As I was writing about the young men that became terrorists, I was thinking about your recent post regarding winning over white supremicists. In particular, the “former” supremicist who now helps people break free of such influences. The indoctrination methods of both groups are extraordinarily similar.
Anyone interested can find the supremicist conversion story here: https://annieasksyou.com/2021/02/20/winning-over-white-supremacists-one-hater-at-a-time/
I might have mixed feelings about watching it. And about Morocco. My grandfather, who spent all his porofessional life in Egypt, working for the Suez Canal, retired in Morocco just before the war. (My cousins say he must have been a spy). He died in “Casa” in 1944, of a stroke in the street. (Or maybe he was killed by German Intelligence?)
Interesting. Your grandfather’s life sounds like the basis for a fantastic novel. Thanks for sharing that history.
The whole family. Many outstanding characters. One of my projects for the next few years.
That’s great. I want to do something similar for my family but I doubt it will be as interesting as yours. We’ll have to swap manuscripts some day.
Let’s. (Lemme write it first)
Happy to oblige!
Fantastic post. The juxtaposition of two life choices is well described.
Thanks Monica. Glad you enjoyed it.
Loved this post, Carol. I learned from it! I’m interested in learning more about the photographer, the documentary you referenced, and the book Rennie mentioned. Thanks for doing this research, and for sharing it so eloquently.

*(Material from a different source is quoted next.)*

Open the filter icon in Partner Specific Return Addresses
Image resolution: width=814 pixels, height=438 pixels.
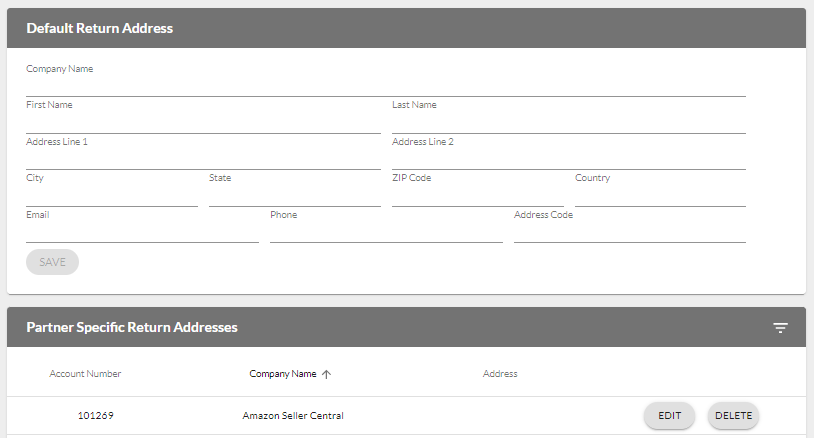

Thanks MB. The film is fictional but extremely realistic. I think you’d greatly appreciate it.
Great post, Carol. I loved it. Thank you so much. Being a Moroccan, I feel so heartbroken that these people had to undergo such conditions. Im not by any means empathizing with those who committed the kamikazes, but its hard to deny that they were young people after all who had dreams and ambitions. It is so sad to see what a destitute environment can lead people to. Only those who possess strong well being, such as Ouchen, get to escape their sad reality and emancipate themselves. Im currently conducting a research on the space of Sidi Moumen, particularly in Nabil Ayouch’s Movies, namely Ali Zaoua, Horses Of God, and his latest one: Casablanca Beats. The latter seems very optimistic since it encourages Rap music culture and also demonstrates that Sidi Moumen does in fact engender great talents, rather than street children or terrorists. Still, What I have noticed is that although there is a decade between the three movies, the space of Sidi Moumen is still shot from the same angle, with very unnoticeable urban changes in Casablanca Beats. I’m still researching this topic in hopes of getting satisfying results at the end.
Thanks so much for your comment. It means a lot to me. I’ve never been to Morocco but would like to visit someday. I’m hardly qualified to judge the country’s past or render an opinion about its future but both of these stories touched me and I wanted to write about them.
I haven’t seen either of the other two films you mentioned. I will have to seek them out. When you’re done with your research, if your paper is public, I hope you will return to tell us how we can access it. Best of luck with it. I hope you find the answers you are seeking.